Dataset items
═══
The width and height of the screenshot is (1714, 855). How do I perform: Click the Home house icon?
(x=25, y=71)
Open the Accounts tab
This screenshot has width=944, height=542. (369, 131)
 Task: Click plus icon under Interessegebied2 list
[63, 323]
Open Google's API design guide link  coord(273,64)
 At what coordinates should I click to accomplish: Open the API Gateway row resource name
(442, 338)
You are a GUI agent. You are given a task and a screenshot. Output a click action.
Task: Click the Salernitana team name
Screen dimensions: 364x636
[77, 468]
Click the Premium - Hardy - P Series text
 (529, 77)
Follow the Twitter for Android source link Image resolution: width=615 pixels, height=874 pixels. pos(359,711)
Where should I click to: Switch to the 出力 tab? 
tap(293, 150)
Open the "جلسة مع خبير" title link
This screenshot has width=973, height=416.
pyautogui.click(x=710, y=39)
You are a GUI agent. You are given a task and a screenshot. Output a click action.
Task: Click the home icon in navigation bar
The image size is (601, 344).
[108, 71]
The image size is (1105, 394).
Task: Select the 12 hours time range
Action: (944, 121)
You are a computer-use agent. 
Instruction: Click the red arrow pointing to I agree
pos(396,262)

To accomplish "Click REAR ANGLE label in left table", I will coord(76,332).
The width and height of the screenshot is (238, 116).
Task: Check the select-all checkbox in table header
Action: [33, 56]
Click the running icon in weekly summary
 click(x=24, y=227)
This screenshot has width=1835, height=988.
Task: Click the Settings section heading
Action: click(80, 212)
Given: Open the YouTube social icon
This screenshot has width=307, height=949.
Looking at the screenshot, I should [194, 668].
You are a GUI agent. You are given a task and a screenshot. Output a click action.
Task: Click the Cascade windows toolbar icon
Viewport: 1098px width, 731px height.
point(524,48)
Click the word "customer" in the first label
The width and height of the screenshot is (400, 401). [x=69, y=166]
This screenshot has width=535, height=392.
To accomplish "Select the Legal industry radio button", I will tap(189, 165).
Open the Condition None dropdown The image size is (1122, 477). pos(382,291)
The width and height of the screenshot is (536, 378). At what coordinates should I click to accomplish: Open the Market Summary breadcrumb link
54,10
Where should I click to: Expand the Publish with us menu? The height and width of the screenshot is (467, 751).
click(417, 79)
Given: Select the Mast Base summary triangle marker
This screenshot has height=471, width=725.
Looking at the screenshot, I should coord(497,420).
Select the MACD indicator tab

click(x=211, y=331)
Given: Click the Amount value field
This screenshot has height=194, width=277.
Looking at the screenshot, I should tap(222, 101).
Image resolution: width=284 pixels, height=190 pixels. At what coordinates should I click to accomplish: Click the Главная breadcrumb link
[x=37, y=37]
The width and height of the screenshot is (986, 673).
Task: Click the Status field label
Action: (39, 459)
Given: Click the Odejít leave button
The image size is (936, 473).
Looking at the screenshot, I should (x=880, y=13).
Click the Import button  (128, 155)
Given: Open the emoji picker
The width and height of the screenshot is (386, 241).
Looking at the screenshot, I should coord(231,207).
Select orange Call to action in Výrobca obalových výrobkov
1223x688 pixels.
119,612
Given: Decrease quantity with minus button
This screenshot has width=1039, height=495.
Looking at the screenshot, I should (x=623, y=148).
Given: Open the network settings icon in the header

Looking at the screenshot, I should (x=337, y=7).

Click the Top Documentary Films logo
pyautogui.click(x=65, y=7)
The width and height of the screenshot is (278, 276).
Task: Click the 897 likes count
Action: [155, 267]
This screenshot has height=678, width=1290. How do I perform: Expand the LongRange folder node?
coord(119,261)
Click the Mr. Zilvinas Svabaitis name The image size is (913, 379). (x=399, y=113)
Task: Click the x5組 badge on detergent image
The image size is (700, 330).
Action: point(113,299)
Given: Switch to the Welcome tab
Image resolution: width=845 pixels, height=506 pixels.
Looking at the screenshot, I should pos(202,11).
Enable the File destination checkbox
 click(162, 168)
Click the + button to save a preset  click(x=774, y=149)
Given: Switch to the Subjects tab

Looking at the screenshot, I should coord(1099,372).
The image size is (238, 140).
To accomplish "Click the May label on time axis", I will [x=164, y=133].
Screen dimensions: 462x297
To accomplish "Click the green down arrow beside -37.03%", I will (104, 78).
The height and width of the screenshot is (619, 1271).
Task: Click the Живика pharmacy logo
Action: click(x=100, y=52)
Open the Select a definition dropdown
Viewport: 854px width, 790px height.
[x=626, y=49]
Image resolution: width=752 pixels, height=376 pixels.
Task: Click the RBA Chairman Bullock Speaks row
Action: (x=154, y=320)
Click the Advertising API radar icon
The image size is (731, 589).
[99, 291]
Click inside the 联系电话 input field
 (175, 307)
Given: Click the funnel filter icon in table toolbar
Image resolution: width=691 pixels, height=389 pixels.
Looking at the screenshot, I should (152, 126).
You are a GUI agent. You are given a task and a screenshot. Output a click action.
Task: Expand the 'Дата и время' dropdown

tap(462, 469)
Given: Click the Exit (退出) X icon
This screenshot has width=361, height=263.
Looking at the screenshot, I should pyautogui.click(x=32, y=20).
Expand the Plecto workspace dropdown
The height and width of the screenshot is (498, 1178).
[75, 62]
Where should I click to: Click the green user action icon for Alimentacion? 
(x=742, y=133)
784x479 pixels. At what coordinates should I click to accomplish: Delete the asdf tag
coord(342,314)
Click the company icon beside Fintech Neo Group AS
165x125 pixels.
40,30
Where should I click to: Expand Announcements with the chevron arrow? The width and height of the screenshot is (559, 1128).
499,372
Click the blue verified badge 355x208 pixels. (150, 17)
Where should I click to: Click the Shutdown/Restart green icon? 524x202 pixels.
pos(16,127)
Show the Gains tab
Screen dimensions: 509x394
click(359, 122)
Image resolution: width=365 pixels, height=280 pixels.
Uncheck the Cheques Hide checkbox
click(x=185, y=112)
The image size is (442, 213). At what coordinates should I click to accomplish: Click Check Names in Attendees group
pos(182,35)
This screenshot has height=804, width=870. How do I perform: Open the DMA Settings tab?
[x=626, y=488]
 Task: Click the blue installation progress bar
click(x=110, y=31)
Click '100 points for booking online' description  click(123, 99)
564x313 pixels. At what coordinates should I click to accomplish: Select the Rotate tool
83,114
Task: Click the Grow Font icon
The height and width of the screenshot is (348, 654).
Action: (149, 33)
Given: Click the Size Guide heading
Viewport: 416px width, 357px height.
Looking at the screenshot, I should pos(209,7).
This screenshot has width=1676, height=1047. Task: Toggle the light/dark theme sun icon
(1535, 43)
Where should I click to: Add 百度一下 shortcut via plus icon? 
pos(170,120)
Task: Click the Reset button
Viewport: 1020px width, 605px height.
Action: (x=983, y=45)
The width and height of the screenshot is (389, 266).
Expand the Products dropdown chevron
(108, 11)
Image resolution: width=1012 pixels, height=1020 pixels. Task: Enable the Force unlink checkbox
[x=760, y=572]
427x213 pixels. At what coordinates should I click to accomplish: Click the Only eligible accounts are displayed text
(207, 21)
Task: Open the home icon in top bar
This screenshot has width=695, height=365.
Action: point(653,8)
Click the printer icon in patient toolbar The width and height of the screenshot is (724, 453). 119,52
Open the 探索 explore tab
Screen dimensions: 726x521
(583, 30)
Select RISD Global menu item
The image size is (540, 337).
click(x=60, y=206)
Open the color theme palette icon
═══
_WHAT THIS TASK INVOLVES_
Spot the lines above that mention "button" and copy them.

_RESULT_
To accomplish "Select the Legal industry radio button", I will tap(189, 165).
Given: Click the Odejít leave button
Click the Import button  (128, 155)
Given: Decrease quantity with minus button
Click the + button to save a preset  click(x=774, y=149)
Task: Click the Reset button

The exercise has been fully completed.